By Saturday evening the ceiling (including the trusses) is stained.  I am stained.  My clothes are indescribably disgusting, and my hair is a funny colour.  I cleanse my face with white spirit (mmm, nice) and have a long hot bath – doesn’t work, still stink of white spirit.

On Sunday I have a DAY OFF!  I have a girlie day out with Anna who is thinking of getting a Smart car – so only thing to do is go out to play for the day.  We have coffee, shop, and a picnic on the beach watching a riding class fall off their horses.  And Anna gets to drive the Smart all day.  Excellent idea.  In the evening for a little light relief I mow the grass, weed the flowerbeds, deadhead the roses and kill ants with that lovely white powdery stuff….

Hours worked: Totally lost count.  Every evening, all of Saturday (including the ‘step class’ which counts double) none on Sunday.  Let’s just call it Lots Of Hours.

Achieved:  Stud wall tongued and grooved, ceiling and trusses stained with base coat (only two top coats to go…), Sarah stained with base coat, liner hanger in, long bits of wood surround oiled.  No corners.

Cock-Up of the week.  This is a new category, and one sort of left over from last week – when we put up the pool sides and pushed them against the wall, I forgot to add polystyrene sheeting to the outside of the pool walls as insulation.  Once it was against the wall it couldn’t be reached.  Solution:  Tip polystyrene chips down gap between wall and pool.  No problem.  Problem:  Can’t fit polystyrene in Smart.  End up borrowing Guy’s car at 6.30am on Wednesday and Thursday to go get chips.  Get too many, take one bag back on Friday.  Hell, who needs sleep anyway???

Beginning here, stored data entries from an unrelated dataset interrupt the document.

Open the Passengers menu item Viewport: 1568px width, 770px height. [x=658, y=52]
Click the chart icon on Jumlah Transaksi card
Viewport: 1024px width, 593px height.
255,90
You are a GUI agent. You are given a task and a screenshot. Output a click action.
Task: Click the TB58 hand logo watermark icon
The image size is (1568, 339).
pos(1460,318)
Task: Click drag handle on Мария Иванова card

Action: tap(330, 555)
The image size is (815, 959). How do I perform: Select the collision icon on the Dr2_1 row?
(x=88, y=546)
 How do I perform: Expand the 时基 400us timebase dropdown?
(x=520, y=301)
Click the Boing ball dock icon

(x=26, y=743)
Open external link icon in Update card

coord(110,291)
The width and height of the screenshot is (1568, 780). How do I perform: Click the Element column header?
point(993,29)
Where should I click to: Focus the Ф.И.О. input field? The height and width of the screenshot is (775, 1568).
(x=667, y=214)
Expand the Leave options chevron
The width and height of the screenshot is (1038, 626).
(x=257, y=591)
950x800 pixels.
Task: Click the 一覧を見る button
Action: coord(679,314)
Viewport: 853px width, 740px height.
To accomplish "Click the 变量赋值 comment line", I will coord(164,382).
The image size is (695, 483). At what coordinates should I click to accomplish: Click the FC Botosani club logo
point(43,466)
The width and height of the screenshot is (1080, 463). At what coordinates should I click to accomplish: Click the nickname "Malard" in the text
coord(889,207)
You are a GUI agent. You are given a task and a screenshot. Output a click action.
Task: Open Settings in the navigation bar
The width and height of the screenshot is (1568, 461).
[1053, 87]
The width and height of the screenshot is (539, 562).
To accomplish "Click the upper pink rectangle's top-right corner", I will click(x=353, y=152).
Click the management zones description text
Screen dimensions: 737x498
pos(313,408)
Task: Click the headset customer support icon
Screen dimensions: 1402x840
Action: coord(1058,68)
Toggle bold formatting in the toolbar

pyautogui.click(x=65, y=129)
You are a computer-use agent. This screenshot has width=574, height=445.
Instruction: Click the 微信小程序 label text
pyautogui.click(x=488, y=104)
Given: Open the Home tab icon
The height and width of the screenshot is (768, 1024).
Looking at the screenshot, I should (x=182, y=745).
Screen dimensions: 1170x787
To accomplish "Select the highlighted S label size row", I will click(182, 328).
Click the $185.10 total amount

Purchases and Pressies: Three bags of polystyrene chips from my new friend Charlie at the polystyrene factory.

Wine consumed: Not a lot – we were working too hard to drink anything!  OK, so Guy pressed a large sloe gin on to me on Wednesday evening when the surround went pear shaped, and we finished a bottle of wine before nodding off too.

Wish of the week: Bigger ears, so that my pencil would stay put.  Would be useful for tongue and grooving.  Or one of those fab builder’s belt things that you can Put Things In.

Plan for Week Thirteen: Two more coats of stain on the ceiling, tongue and groove back of stud wall, stain it three times, two more coats of stain on door end and window side, get proper colour corners.  And go to work….

Posted on Sunday, July 18, 2004 by Registered CommenterSarah Bowden | Comments Off

Week Thirteen

This week feels a bit like it’s going to be a ‘nothing happening’ week because the surround needs to happen next and Gareth the Wood is away at Butlins…. 

On Monday I set to work staining the ceiling.  Again.  I know that it took 3 ½ hours on Saturday, so Karen at work (thank you again Karen) does my late turn at the office for me and I whiz home to get cracking.  It doesn’t seem to take so long as the first coat (soaks in less) but then I am somewhat thwarted by Dave the Miller turning up with the new surround corners.  Which is fine, but he does rather like to natter…. 45 minutes later he finally trundles off, and I get back to the staining….  However, the good news is that he ADMIRES the cabin and says we’re going A Good Job.  Praise indeed!

On Tuesday the last coat of stain goes on – HOORAY!  And a second coat on the stable door end wall and the window wall.  I ceremonially dump my cheap trousers and T shirt because they are now entirely able to stand up by themselves.  I decide it really would be useful to move the electrics on, and phone Wyn the Wire.  No reply, so I email him instead asking if he could come and do something at the weekend….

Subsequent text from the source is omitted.